Hi everyone, I absolutely love my boyfriend (25M). I’m 24F. We’ve known each other for five years, been dating for two, and have lived together for about four months. Before him, I was in an extremely physically abusive relationship, and was cheated on by multiple partners, so I was VERY hesitant to date again. I took time to be single but he really pursued me respectfully, became my friend first, and treated me better than anyone ever had. The first year and a half together felt magical: we even talked about marriage, and I know he’s bought a ring and asked my parents permission to propose.
Since moving in, though, things have changed. We’ve gotten two cats (we adore them but they add major stress), and living together has made small disagreements blow up into constant fights—about chores, decorating, how I “nag,” etc. We’ve almost broken up three or four times in just these months. The fights get ugly, and he sometimes says very hurtful things, which makes me defensive. We cool off quickly, cuddle, and still say “I love you,” but resentment is building.
What hurts most is the contrast. In the beginning, he was extremely affection, planned dates, surprise me with little gestures, and make me feel like the most loved person in the world. Our intimacy was incredible and constant. He did stuff for my family and cooked for them, was so gentle and kind, etc… Now, we haven’t had sex in two months, and while we still cuddle and joke around, the spark is missing. We both admit it feels different and we’re scared of losing what we had.
He sometimes holds finances over my head since he covers most bills, while I handle cleaning/household stuff. We both said we’d consider couples counseling, but he backed out because “we’re not married.” I think counseling could help, but I don’t know how to convince him. At the same time, I have a lot going for me in my life, and I don’t want to stay in a relationship where we’re just stuck fighting.
I don’t want to break up—we love each other, we’ve built a life, we have our cats and our home, and he truly has been the love of my life. But if things keep going like this, I’m afraid we’ll ruin everything. I’d have to move back home (can’t afford rent alone) and give up my cat because of my mom’s allergies. I don’t want that, but I also don’t want to live in constant fighting and no intimacy.
TL;DR: I (24F) love my boyfriend (25M) dearly, but since moving in four months ago, we’ve gone from an amazing relationship to constant fighting, no sex for two months, and building resentment. He suggested then backed out of counseling. How do we save our relationship before it falls apart?
Comments
Dam in 4 months? Breaking up multiple times within 2 years? Just go on yalls seperate ways lmao
Well, holding money against you is at minimum emotional abuse and potentially financial abuse. I hate to break it to you, but this guy is also abusive if hes saying horrible things to you and holding money against you. And the beginning where you felt special is called “love bombing” – which is also an abuse tactic.
Personally, I’d break up and move out. Then seek individual therapy for awhile.
But? If you’re determined to stay for now…still go to individual therapy. Let a therapist teach you strategies to deal with this dynamic.
You haven’t included what the fighting about chores and ‘nagging’ actually is.
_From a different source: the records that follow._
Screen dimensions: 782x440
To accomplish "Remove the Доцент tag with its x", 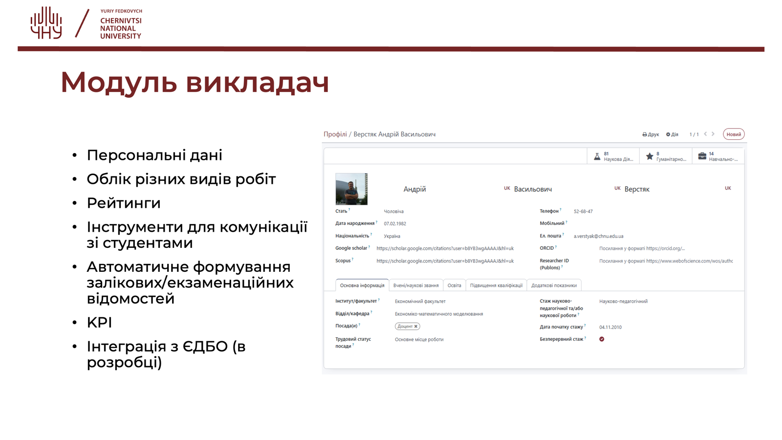I will pyautogui.click(x=416, y=327).
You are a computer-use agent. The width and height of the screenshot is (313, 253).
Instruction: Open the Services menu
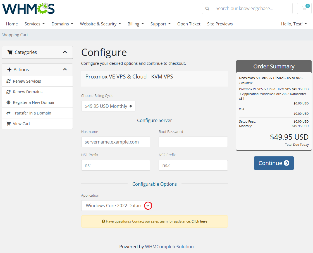(34, 24)
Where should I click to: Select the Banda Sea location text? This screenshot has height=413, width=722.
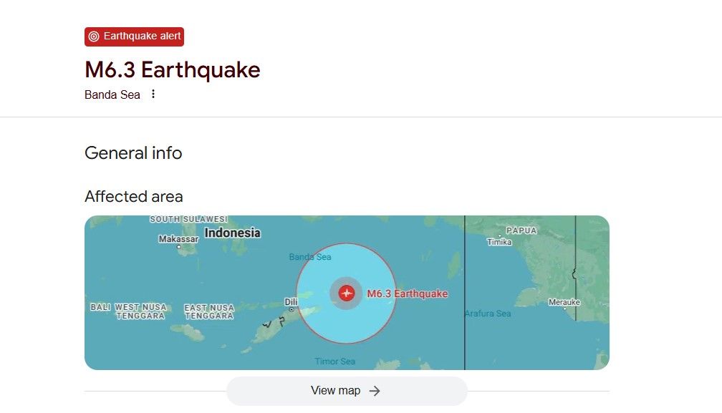coord(112,94)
Is he refusing to do anything around the house because he pays more? Is the ‘nagging’ you reminding him to do…what single thing he’s responsible for (like taking out the trash or scooping the cat boxes, etc) and he lashes out at you because it needs to be done but he just doesnt care and expects you to do his ‘chores’ if he doesn’t?
Does he actually have the same values and goals as you for long term? Does he want the same relationship dynamic you do? Or does he just want to pay bills and have you leave him alone?
Really think about this. What you have now is the real relationship. The year and a half honeymoon is gone and its not coming back….mainly because he was the one who appears to have created that previous part of your relationship and he’s since decided to stop doing those things. This is really common after moving in together. You’re not alone. But you can choose a different life for yourself too. Don’t marry him, ever.